Hadn’t actually thought of the rules of professional sports leagues as a market design issue before, but Richard Epstein’s column in Forbes proposing rule changes for soccer suggests the idea.  Epstein suggests a couple of changes, drawing on basketball and hockey for inspiration:

  • First, he says goals scored in the run of play be granted two points, like a basketball shot, while penalty kicks remain worth a single point.
  • Second, yellow card and red card infractions should be penalized with time in a hockey-like penalty box.

With soccer the most popular sport in the world, it isn’t immediately obvious that it is in need of reform.
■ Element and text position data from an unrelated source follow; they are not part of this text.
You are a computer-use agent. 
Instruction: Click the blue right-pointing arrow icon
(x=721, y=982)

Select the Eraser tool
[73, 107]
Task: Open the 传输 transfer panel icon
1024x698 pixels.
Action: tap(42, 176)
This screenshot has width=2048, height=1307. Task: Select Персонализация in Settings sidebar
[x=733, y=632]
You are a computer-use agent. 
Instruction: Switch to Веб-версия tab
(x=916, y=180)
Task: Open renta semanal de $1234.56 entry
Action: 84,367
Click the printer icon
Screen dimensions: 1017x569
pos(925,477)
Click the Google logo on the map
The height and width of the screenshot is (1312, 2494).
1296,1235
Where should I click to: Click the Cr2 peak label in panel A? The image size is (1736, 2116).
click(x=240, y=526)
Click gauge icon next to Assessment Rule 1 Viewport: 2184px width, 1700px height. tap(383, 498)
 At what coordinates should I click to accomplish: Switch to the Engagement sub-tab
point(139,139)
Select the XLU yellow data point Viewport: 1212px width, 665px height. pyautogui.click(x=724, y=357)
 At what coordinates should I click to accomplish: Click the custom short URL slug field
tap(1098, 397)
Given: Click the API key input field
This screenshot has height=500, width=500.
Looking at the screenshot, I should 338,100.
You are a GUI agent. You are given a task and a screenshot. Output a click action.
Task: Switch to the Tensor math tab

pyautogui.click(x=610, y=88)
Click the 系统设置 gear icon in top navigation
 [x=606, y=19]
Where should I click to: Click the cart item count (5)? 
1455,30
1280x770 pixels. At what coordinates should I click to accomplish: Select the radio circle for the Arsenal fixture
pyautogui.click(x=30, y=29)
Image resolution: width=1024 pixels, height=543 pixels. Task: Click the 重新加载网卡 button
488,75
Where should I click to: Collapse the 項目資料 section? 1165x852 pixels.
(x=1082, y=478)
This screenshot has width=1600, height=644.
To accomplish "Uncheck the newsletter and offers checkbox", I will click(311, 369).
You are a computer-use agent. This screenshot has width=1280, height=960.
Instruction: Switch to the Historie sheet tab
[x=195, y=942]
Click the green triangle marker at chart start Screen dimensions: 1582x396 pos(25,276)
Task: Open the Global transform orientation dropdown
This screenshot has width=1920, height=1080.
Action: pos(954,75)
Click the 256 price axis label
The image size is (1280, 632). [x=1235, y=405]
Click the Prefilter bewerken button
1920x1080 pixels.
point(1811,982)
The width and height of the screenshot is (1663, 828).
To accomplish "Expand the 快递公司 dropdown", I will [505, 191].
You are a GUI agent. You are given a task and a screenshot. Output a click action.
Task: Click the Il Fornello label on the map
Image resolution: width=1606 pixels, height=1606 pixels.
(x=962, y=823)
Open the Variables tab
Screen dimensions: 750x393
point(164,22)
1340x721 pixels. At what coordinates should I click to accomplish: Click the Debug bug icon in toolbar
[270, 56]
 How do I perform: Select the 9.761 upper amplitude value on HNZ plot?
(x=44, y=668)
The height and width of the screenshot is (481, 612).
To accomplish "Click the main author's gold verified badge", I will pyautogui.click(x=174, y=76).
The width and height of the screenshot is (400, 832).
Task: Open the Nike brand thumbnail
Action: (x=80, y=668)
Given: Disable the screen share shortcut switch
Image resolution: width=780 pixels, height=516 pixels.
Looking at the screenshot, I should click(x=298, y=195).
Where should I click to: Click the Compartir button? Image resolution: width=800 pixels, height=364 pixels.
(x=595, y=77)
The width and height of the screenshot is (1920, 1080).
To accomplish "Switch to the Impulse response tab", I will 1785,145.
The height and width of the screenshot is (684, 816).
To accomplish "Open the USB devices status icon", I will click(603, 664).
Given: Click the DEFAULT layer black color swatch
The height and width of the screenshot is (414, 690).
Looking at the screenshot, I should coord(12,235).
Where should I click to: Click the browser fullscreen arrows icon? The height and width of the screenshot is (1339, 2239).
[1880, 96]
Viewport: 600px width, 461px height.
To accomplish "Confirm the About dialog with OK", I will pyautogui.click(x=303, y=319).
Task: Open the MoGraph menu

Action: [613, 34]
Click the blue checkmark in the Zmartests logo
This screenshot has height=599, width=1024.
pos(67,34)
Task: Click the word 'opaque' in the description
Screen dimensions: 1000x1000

Why tamper with all that success?  Yet, Epstein has some good points.  Sometimes a minor foul in the 18-yard box results in a game-winning penalty kick, while a much more serious foul just outside the box leads to a mere free kick.  A red card near the beginning of a match is a much harsher penalty than a red card near the end of the match.

One argument for reform is fairness-based: penalties should be proportionate to the foul committed.  A better line of argument (at least to my way of thinking) comes from market design thinking: what incentives do the rules create, and does the resulting behavior add to or detract from the game?  Consider a striker heading to goal and making slight contact with a defender in the 18-yard box: does the striker take a dive in hopes of gaining the all-but-certain penalty kick goal or shake it off and take a shot in the run of play?  Epstein’s rule change would offer an incentive to the striker to choose athleticism over a theatrical dive, surely an improvement.

Epstein’s proposals may not be the best, but they are worth exploring.  I join him in calling for experiments on the topic!  Let’s see if the rule changes would bring about desirable changes in performance.